TiVo support seems to be clueless about the issues notwithstanding posts here.
She is exasperated with their repeated requests to unplug/replug cables and restart setup.
Even the UI restart suggested in another post does not help.


----------



## Nargg (May 25, 2012)

Reading this I had an idea. I started wondering if cable operators were messing with DNS entries to make TiVo less reliable. My providers, Cox, now has a DVR that is VERY close to specs of a TiVo Romio, so I'm sure they'd love to be a better choice. So I've changed my router's default DNS from getting DNS from the provider to Google's DNS which is 8.8.8.8 and 8.8.4.4 This will be interesting if it has an effect on my units or not...


----------



## evanborkow (Mar 17, 2008)

Nargg said:


> Reading this I had an idea. I started wondering if cable operators were messing with DNS entries to make TiVo less reliable. My providers, Cox, now has a DVR that is VERY close to specs of a TiVo Romio, so I'm sure they'd love to be a better choice. So I've changed my router's default DNS from getting DNS from the provider to Google's DNS which is 8.8.8.8 and 8.8.4.4 This will be interesting if it has an effect on my units or not...

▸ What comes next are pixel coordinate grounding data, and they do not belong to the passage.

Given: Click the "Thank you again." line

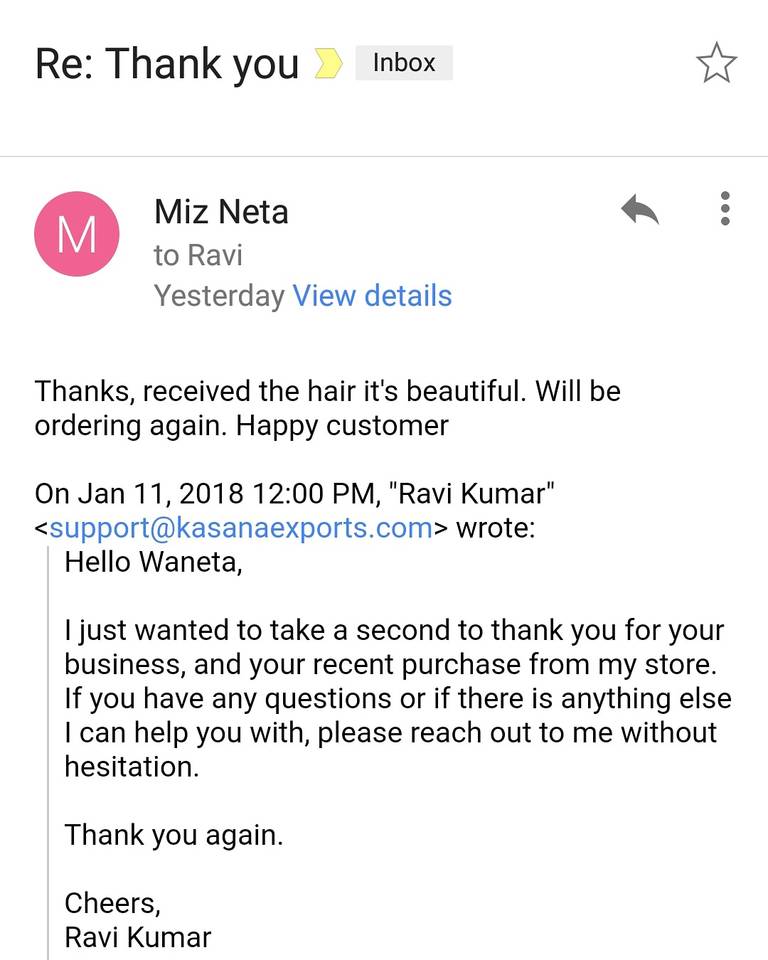Looking at the screenshot, I should tap(174, 835).
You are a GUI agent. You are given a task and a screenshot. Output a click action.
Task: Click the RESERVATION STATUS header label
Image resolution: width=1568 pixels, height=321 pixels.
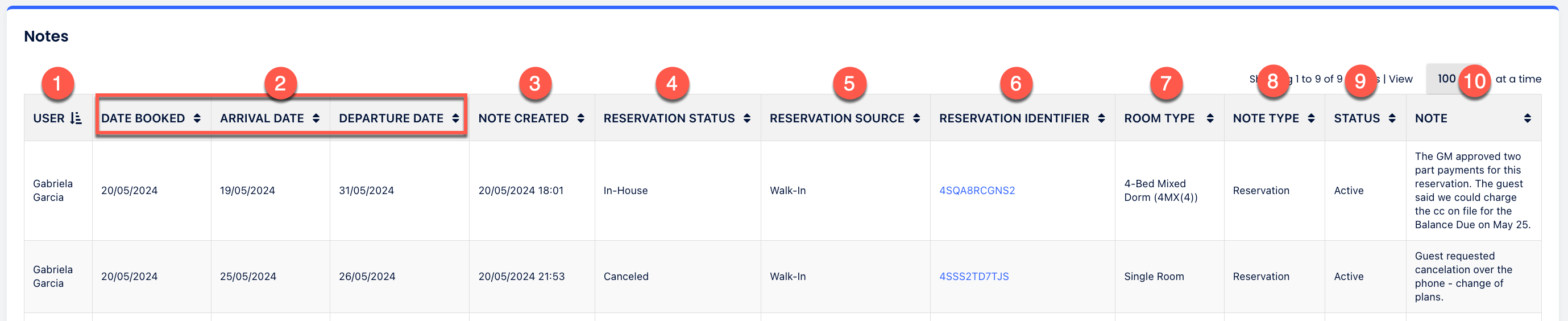point(669,118)
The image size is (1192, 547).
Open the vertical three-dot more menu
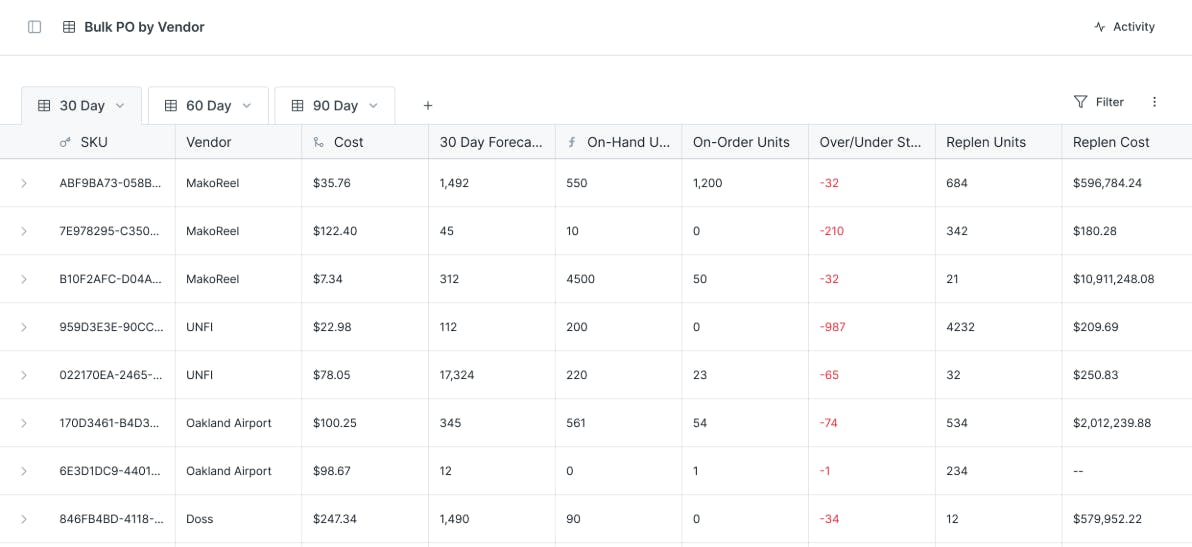[x=1155, y=102]
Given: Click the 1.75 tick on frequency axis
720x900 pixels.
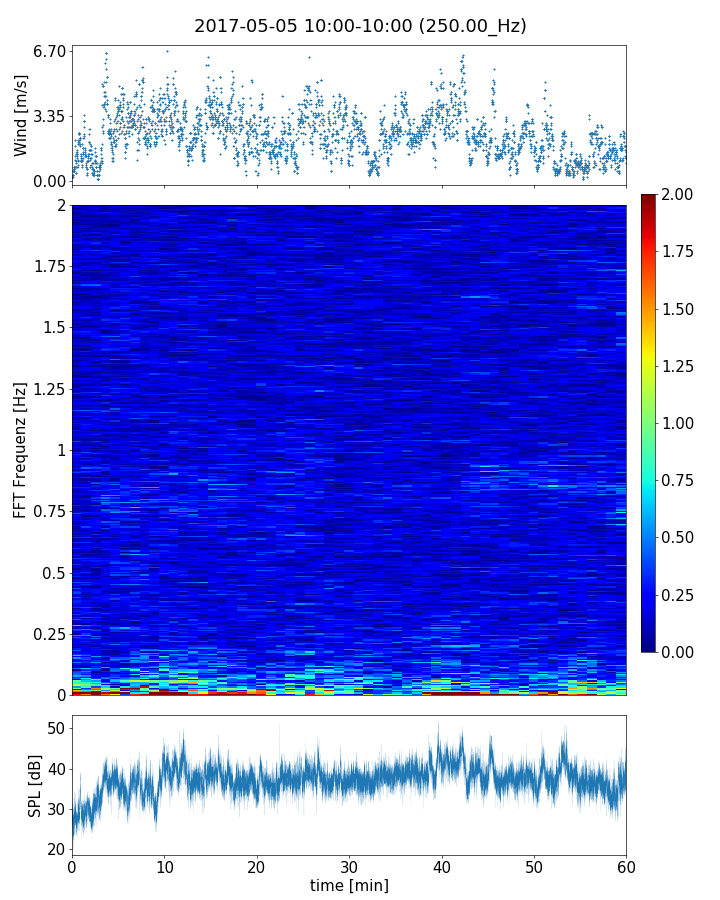Looking at the screenshot, I should (47, 266).
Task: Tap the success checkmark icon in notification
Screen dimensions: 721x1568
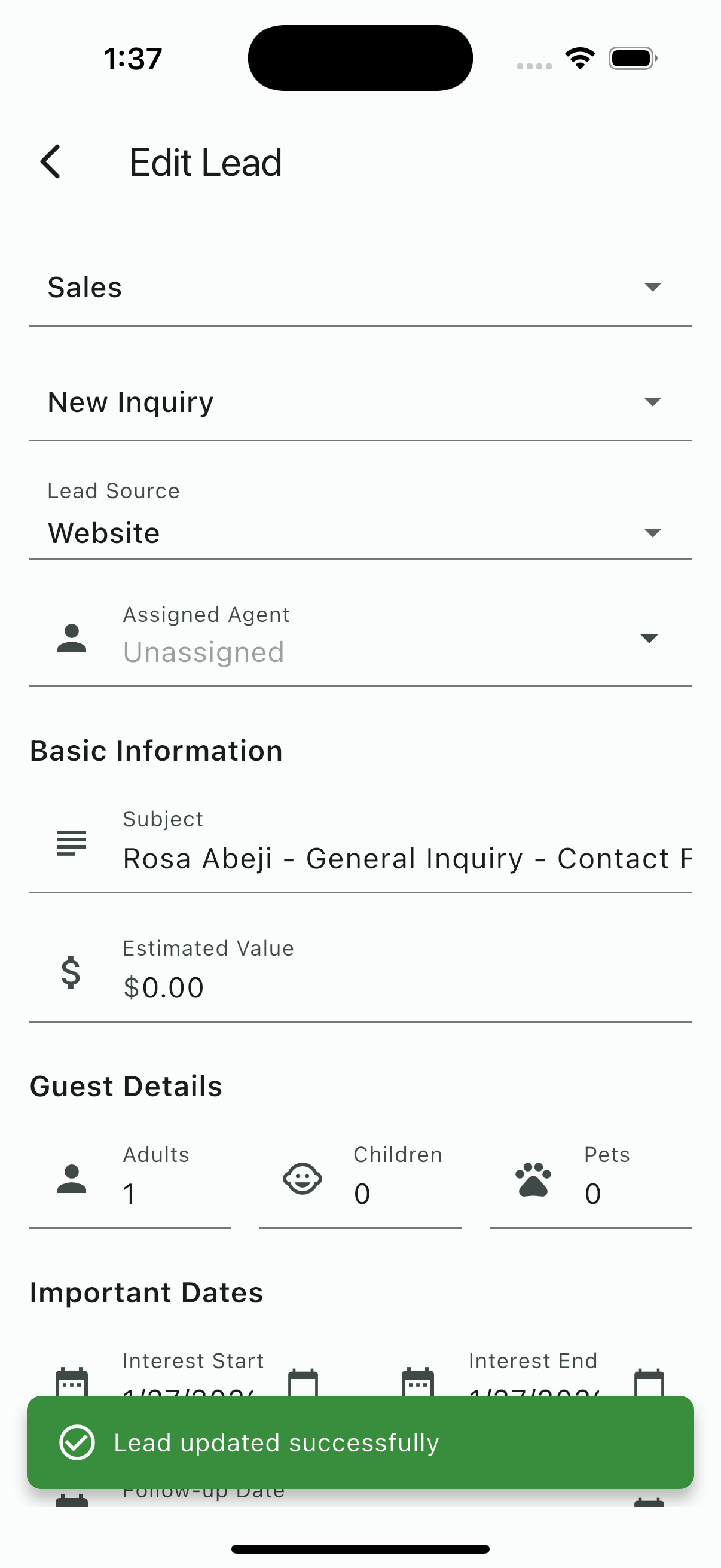Action: [77, 1442]
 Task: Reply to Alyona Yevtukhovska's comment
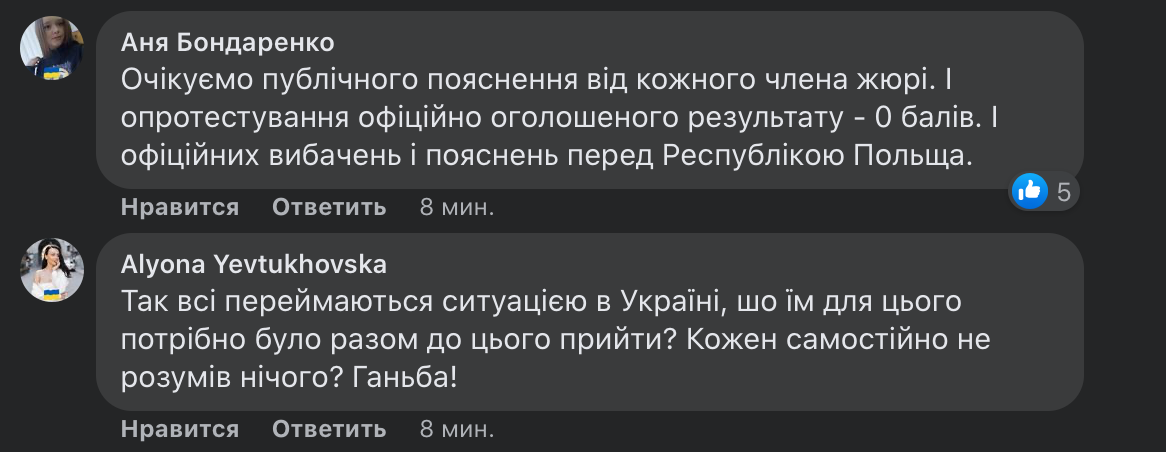tap(329, 429)
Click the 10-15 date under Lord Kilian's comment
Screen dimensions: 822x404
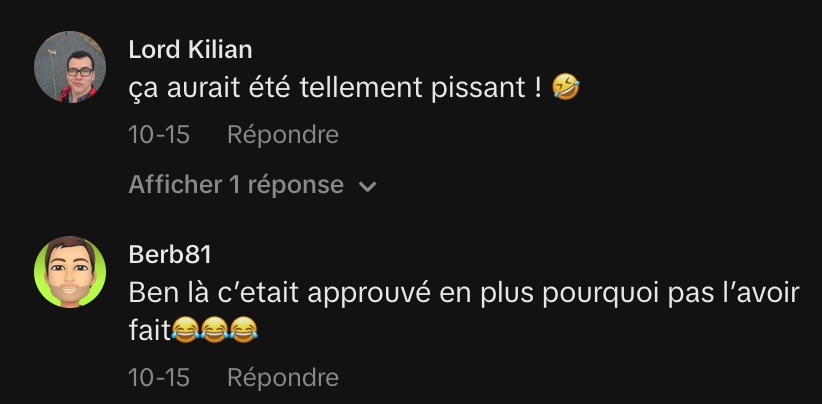pos(159,135)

This is a kewl tool:https://www.grc.com/dns/benchmark.htm


----------



## NYC9185 (Mar 12, 2014)

Just got this c501 now on my tivo roamio plus 

my base roamio in living room no problem 

plus hooked up directly by wire to modem from twc
base getting wifi vía router and working fine

what gives?


----------



## NYC9185 (Mar 12, 2014)

Still not working not able to see recorded shows
No tv guide black screen on roamio plus in bedroom

Roamio base in living room no problems this is really so frustrating


----------



## CrispyCritter (Feb 28, 2001)

NYC9185 said:


> Still not working not able to see recorded shows
> No tv guide black screen on roamio plus in bedroom
> 
> Roamio base in living room no problems this is really so frustrating


What happens if you temporarily move the Plus into the living room? That should tell you whether it's the TiVo at fault or the network.


----------



## NYC9185 (Mar 12, 2014)

CrispyCritter said:


> What happens if you temporarily move the Plus into the living room? That should tell you whether it's the TiVo at fault or the network.


Gonna try that after i get back from my double shift


----------



## eboydog (Mar 24, 2006)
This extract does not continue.